A block of data:
* Begin *
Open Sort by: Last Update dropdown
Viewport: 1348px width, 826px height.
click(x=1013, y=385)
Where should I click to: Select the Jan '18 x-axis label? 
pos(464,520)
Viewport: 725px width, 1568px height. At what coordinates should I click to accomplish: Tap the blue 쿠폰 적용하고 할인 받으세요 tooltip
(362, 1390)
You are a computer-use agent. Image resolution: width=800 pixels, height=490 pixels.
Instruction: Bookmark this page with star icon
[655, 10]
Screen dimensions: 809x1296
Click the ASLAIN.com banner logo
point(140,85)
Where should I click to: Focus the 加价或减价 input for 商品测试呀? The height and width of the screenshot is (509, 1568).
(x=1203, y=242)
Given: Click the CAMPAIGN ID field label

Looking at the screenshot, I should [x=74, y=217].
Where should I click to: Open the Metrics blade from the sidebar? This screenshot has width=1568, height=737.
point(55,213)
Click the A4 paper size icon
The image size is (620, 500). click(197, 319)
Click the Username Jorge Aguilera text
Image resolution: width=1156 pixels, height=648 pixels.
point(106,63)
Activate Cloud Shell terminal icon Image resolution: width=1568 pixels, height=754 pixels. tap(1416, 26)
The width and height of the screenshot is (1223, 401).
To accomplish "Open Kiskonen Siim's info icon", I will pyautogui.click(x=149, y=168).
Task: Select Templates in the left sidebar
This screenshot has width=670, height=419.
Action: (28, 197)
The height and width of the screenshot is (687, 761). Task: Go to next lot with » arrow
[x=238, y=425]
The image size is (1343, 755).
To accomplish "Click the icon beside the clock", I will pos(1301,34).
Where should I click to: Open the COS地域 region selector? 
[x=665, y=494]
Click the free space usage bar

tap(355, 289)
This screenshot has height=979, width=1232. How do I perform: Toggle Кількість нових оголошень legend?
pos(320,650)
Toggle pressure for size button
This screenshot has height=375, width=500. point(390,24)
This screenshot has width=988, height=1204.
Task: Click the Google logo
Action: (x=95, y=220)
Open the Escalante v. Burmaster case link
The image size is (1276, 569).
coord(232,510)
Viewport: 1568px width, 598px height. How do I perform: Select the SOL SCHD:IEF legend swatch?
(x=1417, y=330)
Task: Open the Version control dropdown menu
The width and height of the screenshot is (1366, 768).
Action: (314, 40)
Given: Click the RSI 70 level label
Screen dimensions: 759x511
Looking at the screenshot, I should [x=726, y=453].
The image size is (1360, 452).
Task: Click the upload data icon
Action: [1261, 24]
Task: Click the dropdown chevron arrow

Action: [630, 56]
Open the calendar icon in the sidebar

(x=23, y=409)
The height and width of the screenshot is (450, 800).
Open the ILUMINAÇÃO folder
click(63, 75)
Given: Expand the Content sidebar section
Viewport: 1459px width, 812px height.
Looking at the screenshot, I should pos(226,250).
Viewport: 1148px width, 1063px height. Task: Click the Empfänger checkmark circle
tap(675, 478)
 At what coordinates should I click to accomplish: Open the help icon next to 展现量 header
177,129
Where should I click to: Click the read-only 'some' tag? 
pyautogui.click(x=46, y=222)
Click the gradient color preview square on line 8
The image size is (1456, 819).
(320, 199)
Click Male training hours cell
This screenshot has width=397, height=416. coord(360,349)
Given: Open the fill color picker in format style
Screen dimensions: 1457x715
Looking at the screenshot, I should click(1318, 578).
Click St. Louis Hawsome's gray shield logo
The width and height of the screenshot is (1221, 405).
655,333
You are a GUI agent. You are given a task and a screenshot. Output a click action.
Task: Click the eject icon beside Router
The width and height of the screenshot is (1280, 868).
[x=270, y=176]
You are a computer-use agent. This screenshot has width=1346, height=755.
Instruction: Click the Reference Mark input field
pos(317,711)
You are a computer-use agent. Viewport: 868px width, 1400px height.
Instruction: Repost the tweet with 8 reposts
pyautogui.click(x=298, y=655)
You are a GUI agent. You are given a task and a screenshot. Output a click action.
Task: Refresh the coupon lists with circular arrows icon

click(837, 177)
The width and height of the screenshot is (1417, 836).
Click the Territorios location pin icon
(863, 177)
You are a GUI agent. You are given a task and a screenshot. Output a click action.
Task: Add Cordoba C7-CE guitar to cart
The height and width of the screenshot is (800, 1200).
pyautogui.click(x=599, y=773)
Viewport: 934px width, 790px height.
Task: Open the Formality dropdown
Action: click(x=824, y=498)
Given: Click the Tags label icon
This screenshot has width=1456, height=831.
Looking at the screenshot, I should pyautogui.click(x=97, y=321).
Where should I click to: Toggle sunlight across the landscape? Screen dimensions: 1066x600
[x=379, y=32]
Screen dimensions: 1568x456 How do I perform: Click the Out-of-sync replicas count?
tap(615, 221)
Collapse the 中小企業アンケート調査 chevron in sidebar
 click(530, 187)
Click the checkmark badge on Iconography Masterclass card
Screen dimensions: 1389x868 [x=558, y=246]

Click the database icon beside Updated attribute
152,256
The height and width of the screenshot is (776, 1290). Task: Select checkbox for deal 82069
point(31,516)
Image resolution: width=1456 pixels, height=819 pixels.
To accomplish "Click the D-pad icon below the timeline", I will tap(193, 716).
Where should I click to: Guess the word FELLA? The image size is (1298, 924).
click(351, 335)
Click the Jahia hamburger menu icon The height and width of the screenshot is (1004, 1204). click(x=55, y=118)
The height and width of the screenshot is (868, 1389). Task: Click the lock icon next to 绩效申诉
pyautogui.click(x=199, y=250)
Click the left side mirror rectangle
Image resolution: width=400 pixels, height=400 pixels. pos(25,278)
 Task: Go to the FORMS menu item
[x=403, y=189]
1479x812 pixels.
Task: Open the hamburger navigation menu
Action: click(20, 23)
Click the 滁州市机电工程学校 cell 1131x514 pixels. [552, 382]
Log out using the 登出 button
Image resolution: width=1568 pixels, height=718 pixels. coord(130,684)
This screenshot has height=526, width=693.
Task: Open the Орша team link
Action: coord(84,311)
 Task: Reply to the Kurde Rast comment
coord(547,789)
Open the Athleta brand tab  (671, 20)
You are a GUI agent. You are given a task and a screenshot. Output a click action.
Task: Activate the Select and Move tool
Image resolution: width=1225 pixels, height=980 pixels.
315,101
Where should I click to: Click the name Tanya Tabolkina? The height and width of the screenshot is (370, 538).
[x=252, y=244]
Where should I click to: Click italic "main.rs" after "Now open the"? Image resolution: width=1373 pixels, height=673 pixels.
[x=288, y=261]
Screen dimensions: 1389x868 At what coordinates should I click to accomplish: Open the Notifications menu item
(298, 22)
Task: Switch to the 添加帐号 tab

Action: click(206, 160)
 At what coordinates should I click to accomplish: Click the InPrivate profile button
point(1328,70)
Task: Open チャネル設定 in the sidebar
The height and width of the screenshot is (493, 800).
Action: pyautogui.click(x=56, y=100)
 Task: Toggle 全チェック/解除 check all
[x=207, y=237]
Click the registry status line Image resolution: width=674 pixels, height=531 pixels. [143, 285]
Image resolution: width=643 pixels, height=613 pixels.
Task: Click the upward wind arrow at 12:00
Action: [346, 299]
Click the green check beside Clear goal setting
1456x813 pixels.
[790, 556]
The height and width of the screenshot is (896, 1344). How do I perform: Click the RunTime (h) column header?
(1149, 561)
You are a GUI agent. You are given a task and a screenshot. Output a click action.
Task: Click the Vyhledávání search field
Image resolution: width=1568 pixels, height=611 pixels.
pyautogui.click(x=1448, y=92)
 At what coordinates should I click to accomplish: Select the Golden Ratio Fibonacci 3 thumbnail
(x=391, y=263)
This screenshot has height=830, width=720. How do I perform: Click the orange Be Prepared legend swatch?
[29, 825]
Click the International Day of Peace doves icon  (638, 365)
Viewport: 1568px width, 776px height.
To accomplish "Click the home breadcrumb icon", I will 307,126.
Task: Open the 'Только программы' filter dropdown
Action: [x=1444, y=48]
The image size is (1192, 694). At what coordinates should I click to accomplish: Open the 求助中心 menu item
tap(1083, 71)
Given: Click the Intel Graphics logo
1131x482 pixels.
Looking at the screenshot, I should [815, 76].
* End *
Format the stretch from the line containing "The image size is (1192, 694)." through the end of the material as a numbered list, leaving out any blank lines.

1. The image size is (1192, 694). At what coordinates should I click to accomplish: Open the 求助中心 menu item
2. tap(1083, 71)
3. Given: Click the Intel Graphics logo
4. 1131x482 pixels.
5. Looking at the screenshot, I should [815, 76].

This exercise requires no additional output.